Another plainclothesman, presumably Secret Service, took notes while Baughman conducted the low-key interrogation. There were three plainclothes agents in the room with us, and, again, FBI and/or CIA may have been among them; no one clued me in.

“Bad luck, sir,” the boy said. “Terrible bad luck. Normally we watch … watched … Mr. Forrestal on eight-hour ’round the-clock shifts. The shift change is usually at nine p.m., but we had to double up tonight, sir.”

“Why is that, son?”

“My usual replacement picked Friday night to go absent without leave, sir, and get drunk on his butt; he’s in the brig, and now we’re shorthanded. So this new fella, Bob Harrison, just a hospital apprentice, is not attuned to the …” The boy looked for the right word. “… subtleties and hazards of this particular situation, sir. He didn’t know Mr. Forrestal, and Mr. Forrestal didn’t know him. So I was concerned, when I went off duty, sir.”

“Strictly because of your replacement’s inexperience?”

“That wasn’t the only thing. Mr. Forrestal had seemed in good spirits today, and real energetic, but also, this evening, he seemed restless. He refused his usual sleeping pill and sedative, saying he wanted to stay up late and read, tonight.”

“The patient had leeway to do that?”

“We don’t force-feed medication, sir. That’s hospital policy. I did notify, or tried to notify, Dr. Deen of my concerns. He was sleeping in that adjacent room, you know? Dr. Deen wasn’t happy I woke him up, which was typical.”

“Of Deen?”

“No, sir, he’s not better or worse than any of them, frankly, sir. None of these doctors like to get advice on their patients from enlisted corpsmen. I stuck around, after midnight, for maybe half an hour—I just had a bad feeling. But, finally, I left—you know how it is, sir. Against regulations to just hang about.”

Baughman nodded. “Your watch was over and custom, and discipline, dictated you go about your business elsewhere. You did nothing wrong, son.”
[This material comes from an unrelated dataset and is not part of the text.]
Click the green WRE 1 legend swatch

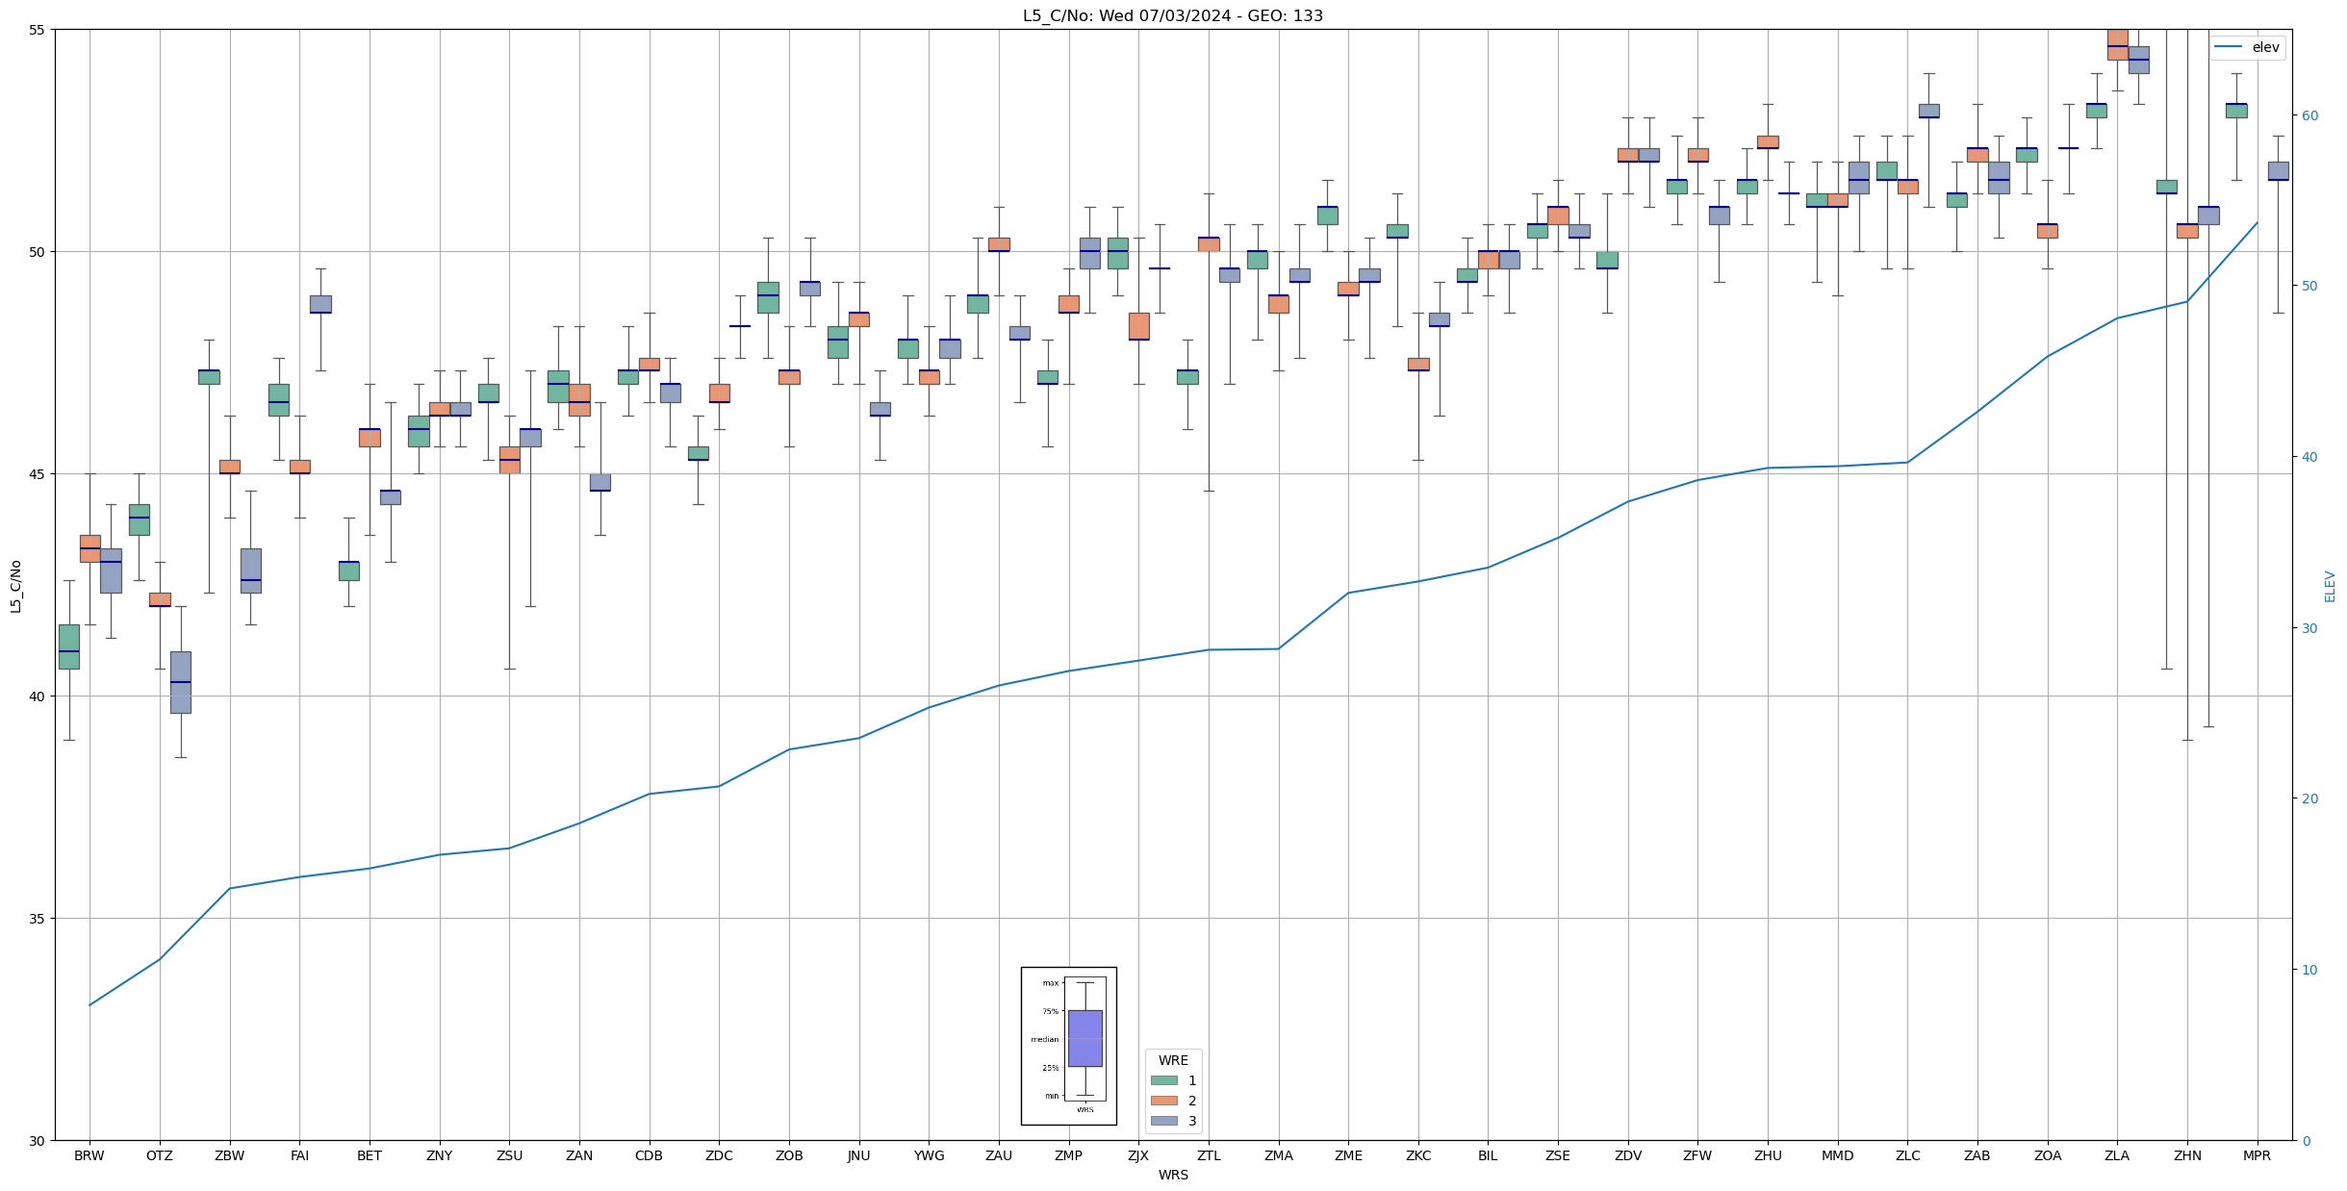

Now Prise began to cry; quietly sobbing. “I … I went back to my room at the barracks, but I couldn’t sleep. Musta tossed and turned for a good hour. Finally I just got dressed and was walkin’ across the hospital grounds, to the canteen, for a cup of coffee, you know? And all of a sudden there was this big commotion, yelling, running, alarm bells … and I just felt sick to my stomach. I knew what happened. Somehow I just knew.”

Baughman put a comforting hand on the boy’s shoulder. “It’s all right, son. It’s all right.”

“Mr. Forrestal, he … he was the most interesting man I ever met, a great and famous man. I was going to go to work for him, after he got out. He said I’d be his ‘man Friday,’ you know, chauffeur, valet and all.” The corpsman shook his head. “It was a once-in-a-lifetime opportunity, out the window … my one big chance.”

Baughman looked at me, said, “Let’s go next door,” and nodded toward the bathroom that connected the rooms. But he paused in the john, with both doors closed, to ask me what I made of Prise’s story.

“Nothing sounds fishy there to me,” I said. “Kid is sincere enough. Of course, I think his tears are more for his future than his pal Forrestal.”

Baughman nodded. “Let’s see what this other boy has to say.”

Corpsman Robert Harrison, another impossibly young kid, dark-haired, skinny, said, “Tell you the truth, I was supposed to check on him every five minutes, but he got irritated with that. So I cut it to fifteen.”